Segundo MARINONI (2010, p. 489) a súmula vinculante pode ser definida assim:

“Em suma, a súmula vinculante é a inscrição de um enunciado a partir da ratio decidendi de precedentes – ou, excepcionalmente, de precedente – que versaram uma mesma questão constitucional. Assim, é indesculpável pensar em adotá-la, revisá-la ou cancelá-la como se fosse um enunciado geral e abstrato, ou mesmo tentar entendê-la considerando-se apenas as ementas ou a parte dispositiva dos acórdãos que lhe deram origem. Lembre-se que a ratio decidendi nada mais é do que o fundamento determinante ou o motivo essencial da decisão. Ora, se a elaboração da ‘súmula vinculante’ depende da adequada percepção dos fundamentos determinantes do precedente – ou dos precedentes -, é pouco mais do que evidente a impossibilidade de aplicá-la, revisá-la ou cancelá-la sem se considerar os fundamentos determinantes dos precedentes que deram origem à sua edição.”

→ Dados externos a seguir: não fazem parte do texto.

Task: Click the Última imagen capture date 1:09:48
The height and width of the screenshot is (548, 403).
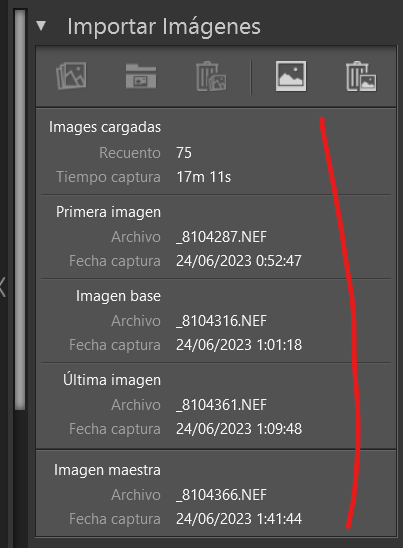Action: 239,429
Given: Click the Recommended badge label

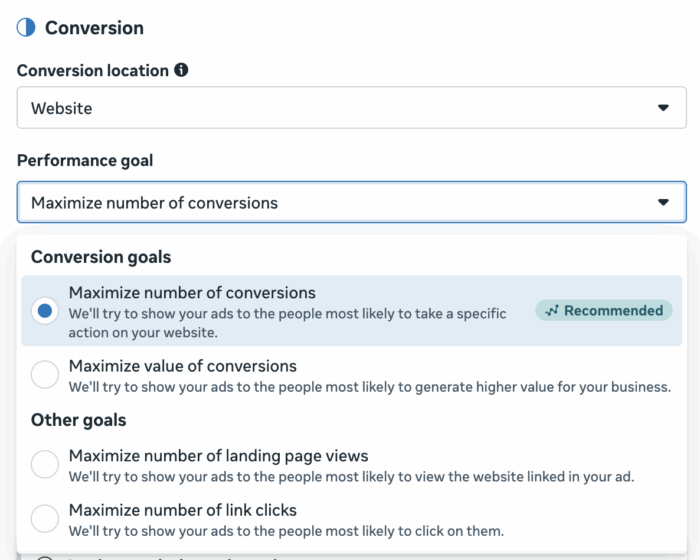Looking at the screenshot, I should coord(612,311).
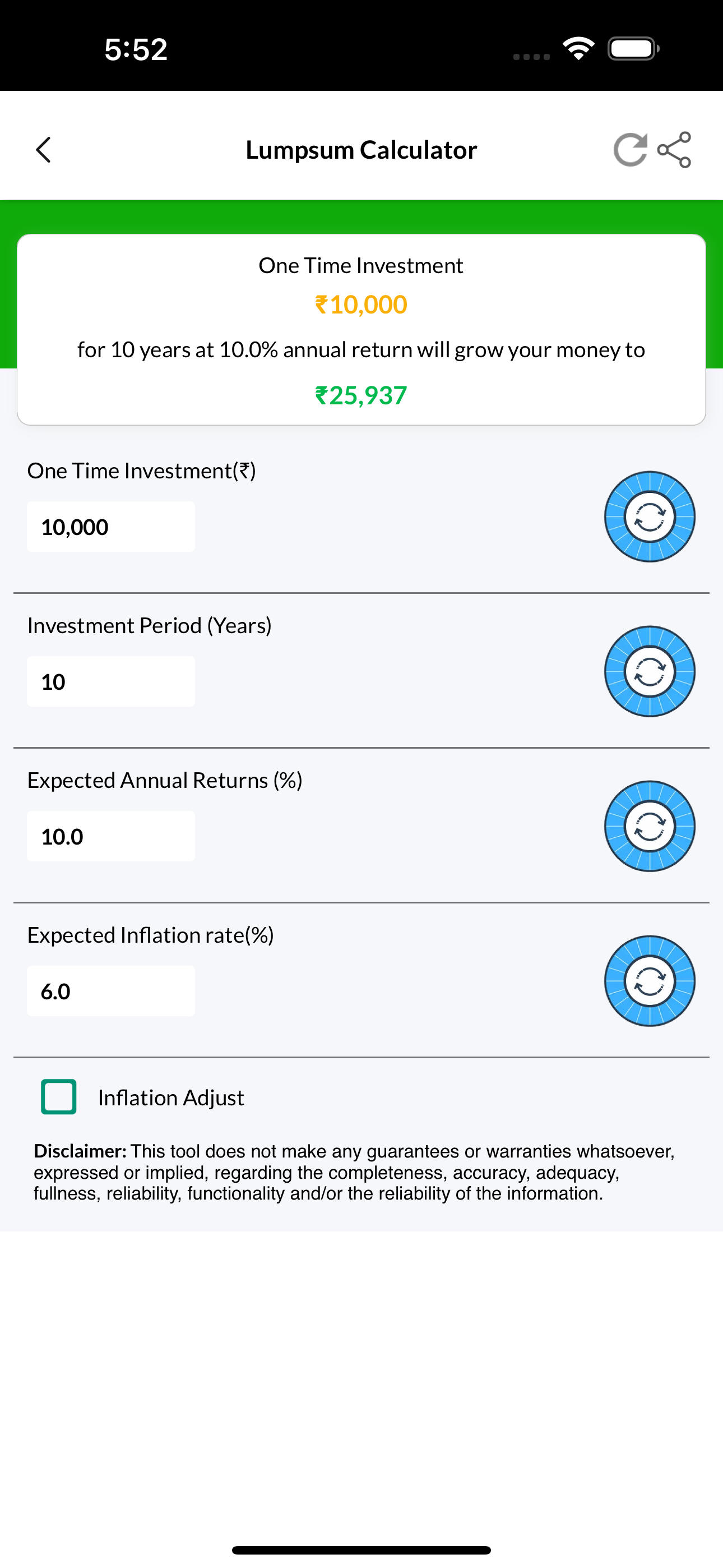The width and height of the screenshot is (723, 1568).
Task: Tap the Wi-Fi status icon
Action: pos(579,49)
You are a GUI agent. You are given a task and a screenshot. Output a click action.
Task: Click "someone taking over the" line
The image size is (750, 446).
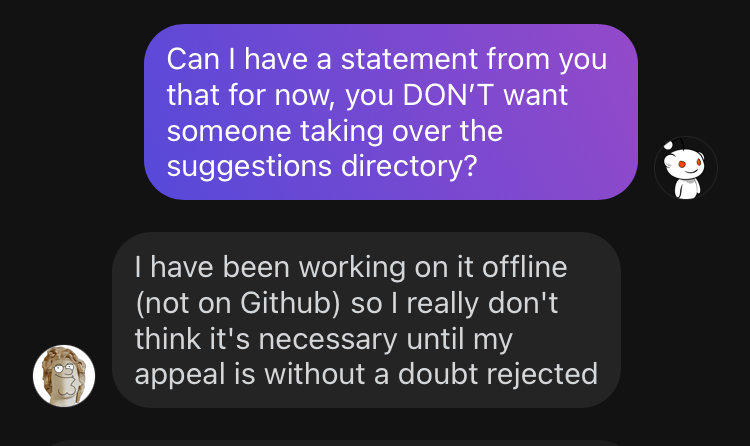click(334, 130)
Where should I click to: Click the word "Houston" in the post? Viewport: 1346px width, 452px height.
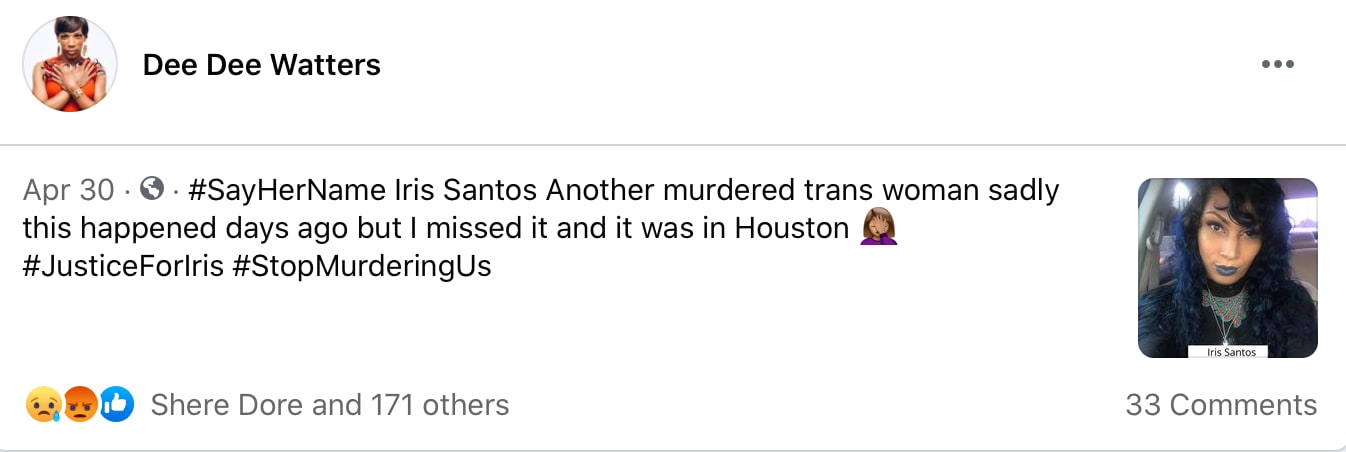pyautogui.click(x=791, y=229)
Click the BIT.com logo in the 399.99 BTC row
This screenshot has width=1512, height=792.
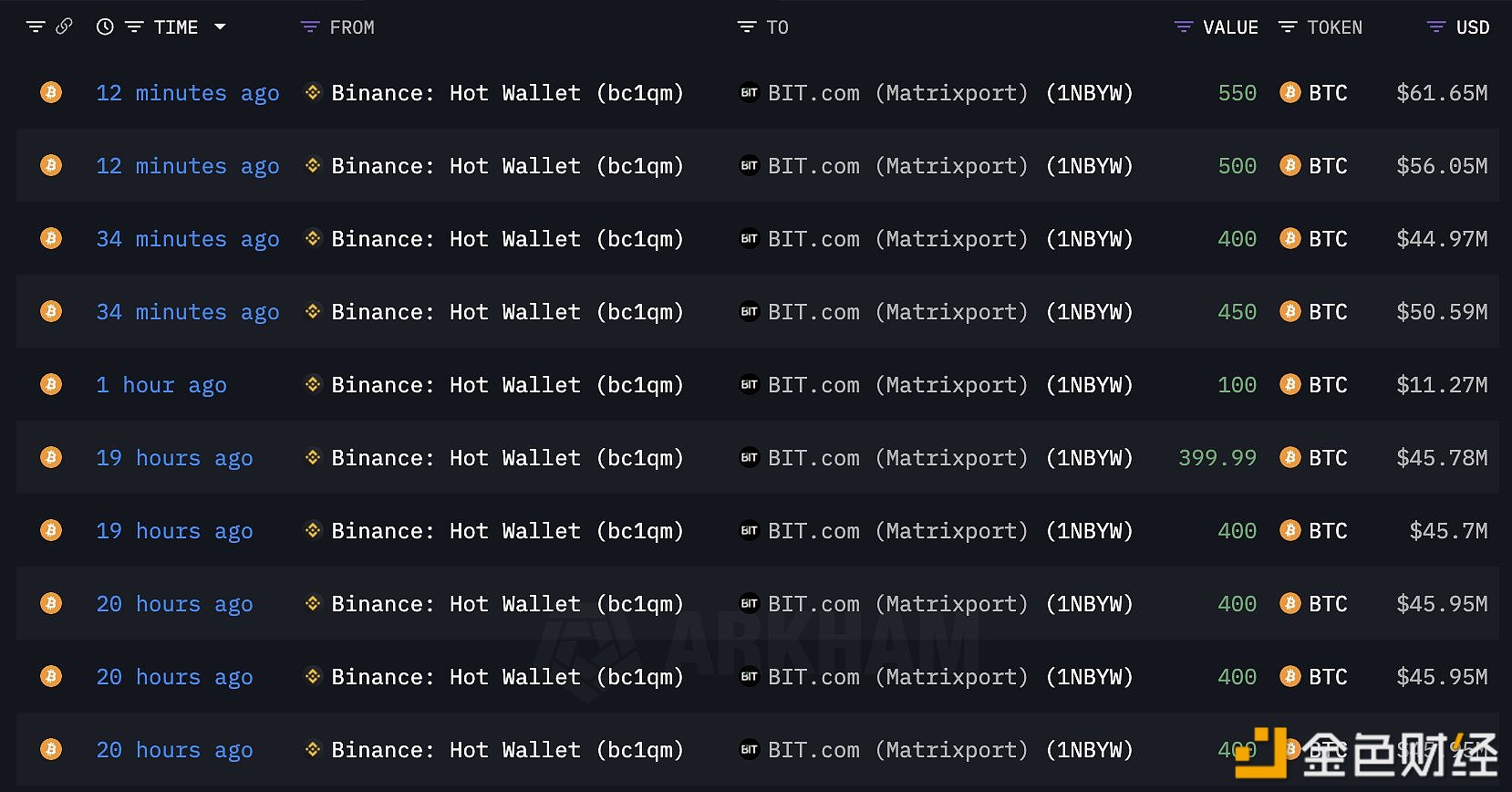coord(749,457)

Oportuno dizer que em decorrência do efeito vinculante do enunciado sumular, a reclamação serve como modo de proteção de ato administrativo ou decisão judicial que porventura venham confrontar ou aplicar indevidamente o teor da Súmula Vinculante, garantindo plenamente a sua eficácia.

Nessa passo, SILVA (2004, p.137) expõe a importância da súmula com efeito vinculante no ordenamento jurídico nacional:

“A unificação interna da jurisprudência dos tribunais e, num segundo momento, a vinculação desta jurisprudência, constituem medidas indispensáveis para a completude do ordenamento jurídico, a fim de que se transforme em um sistema operativo, coeso e capaz de exercer com segurança sua função pedagógica de orientação da conduta dos cidadãos e dos agentes legais, bem como o poder de decisão sobre os conflitos sociais”.

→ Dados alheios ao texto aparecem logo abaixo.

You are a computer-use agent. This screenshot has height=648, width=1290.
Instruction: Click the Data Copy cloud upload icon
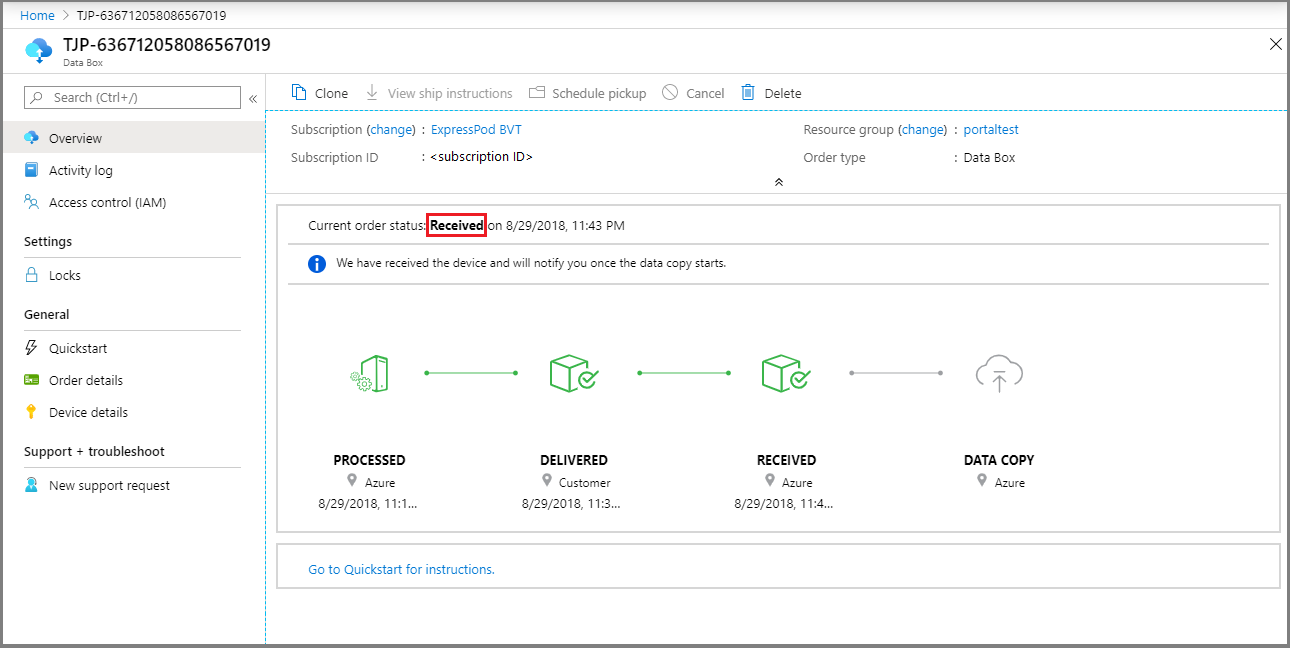click(x=999, y=374)
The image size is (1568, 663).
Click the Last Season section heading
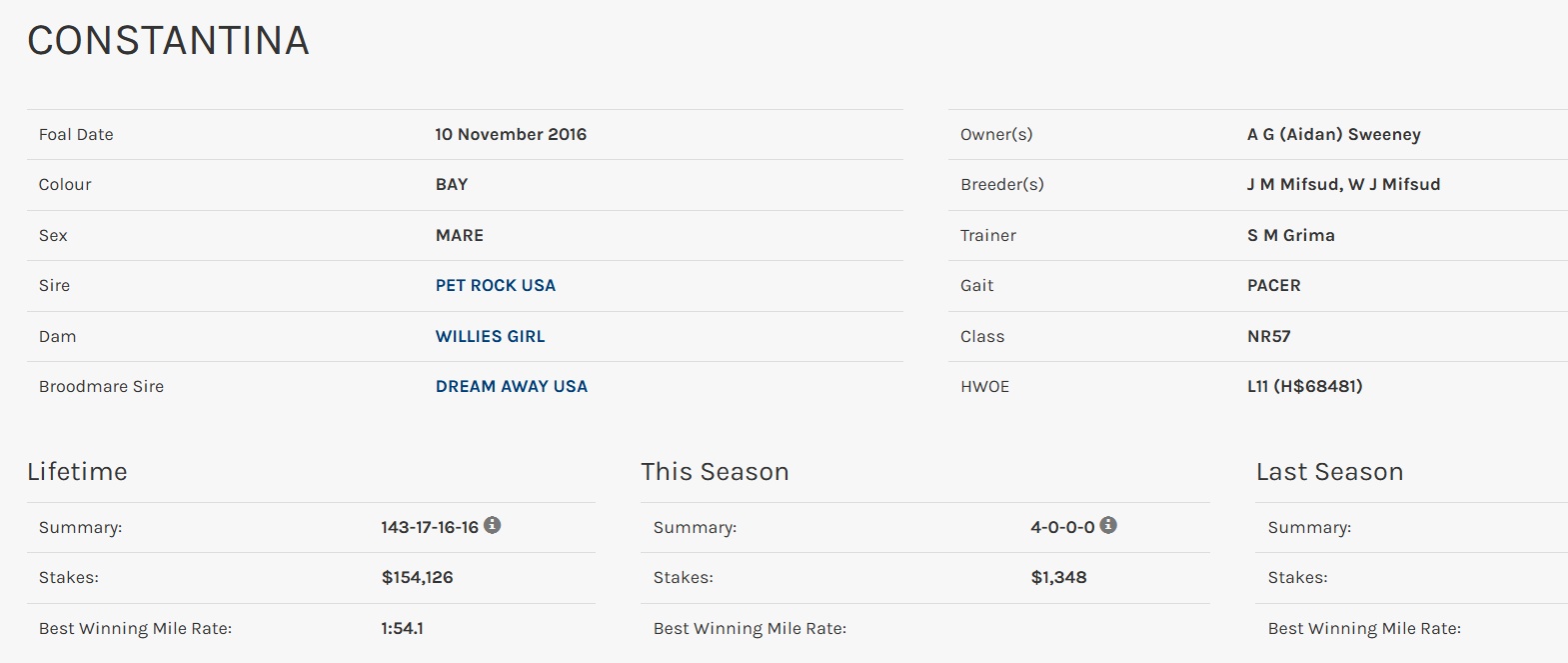click(x=1329, y=472)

Ressalta DINAMARCO (2001, p. 1126-1127) a importância da força vinculante:

“No sistema da common law costuma ser dito que a força vinculante dos holdings (máximas contidas nos julgamentos) propicia a quádrupla vantagem expressa nas palavras igualdade-segurança-economia-respeitabilidade. Vendo agora o avesso representado pela imensa fragmentação de julgados presentes na realidade brasileira, tem-se que nos julgamentos e repetitivos e absolutamente desvinculados residem fatores que podem comprometer cada um desses ideais da boa justiça, porque (a) somente os que puderem e se animarem a subir ao Supremo Tribunal Federal ou ao Superior Tribunal de Justiça poderão afastar de si os julgamentos desfavoráveis suportados nas instâncias locais; (b) por isso mesmo ou por outros fatores, reinará sempre entre os jurisdicionados alguma incerteza sobre o futuro dos litígios em que se acham envolvidos; (c) o Poder Judiciário prossegue envolvido em um trabalho inútil e repetitivo, quando poderia liberar-se da carga da repetição e dedicar-se com maior proficiência e celeridade a outros casos; e (d) as decisões do órgão competente para dada matéria ficariam sempre prestigiadas, prevalecendo soberanas e com homogeneidade em todos os casos.”

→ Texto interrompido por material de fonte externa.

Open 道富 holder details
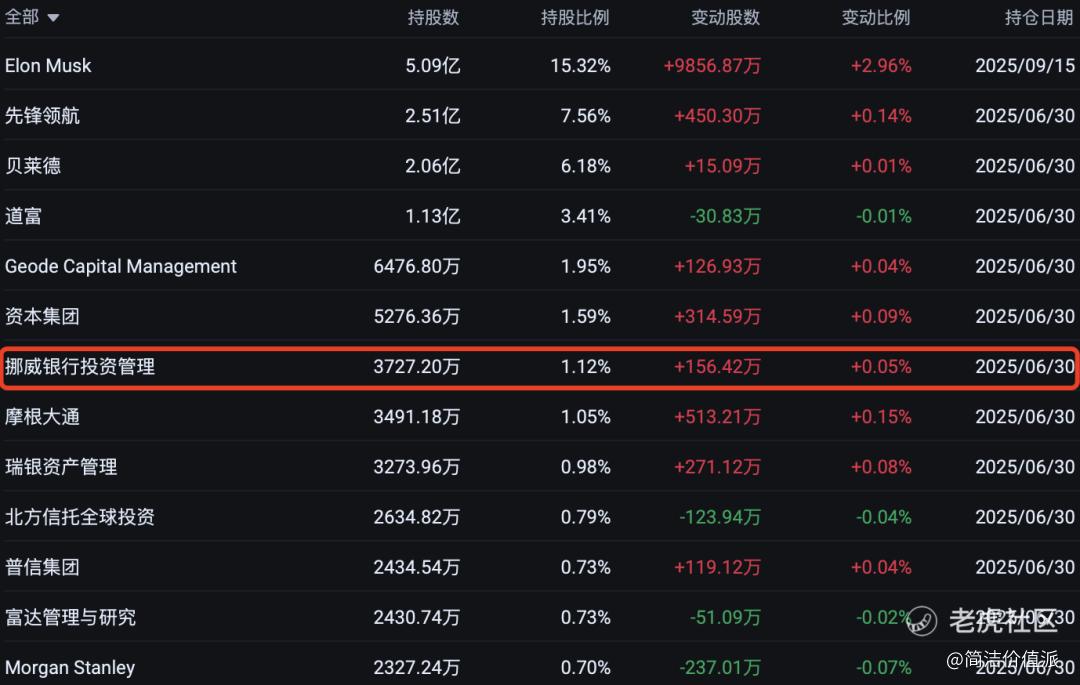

Questão interessante, por fim, é saber que a aplicação da súmula no ordenamento jurídico pátrio não pode ser apenas um guia de interpretação, deve ser aplicada em razão de rememorar os casos que a originaram. Caso contrário, sua utilização estará distante do desenvolvimento do direito e da busca da justiça nos casos reais.

A Súmula Vinculante busca assegurar o princípio da segurança jurídica e da igualdade, evitando que uma mesma norma seja interpretada de forma distinta para situações fáticas iguais, criando distorções inaceitáveis, assim como tenta desafogar o Supremo Tribunal Federal dos inúmeros processos existentes, gerados pela repetição exaustiva de casos cuja solução já se conhece previamente.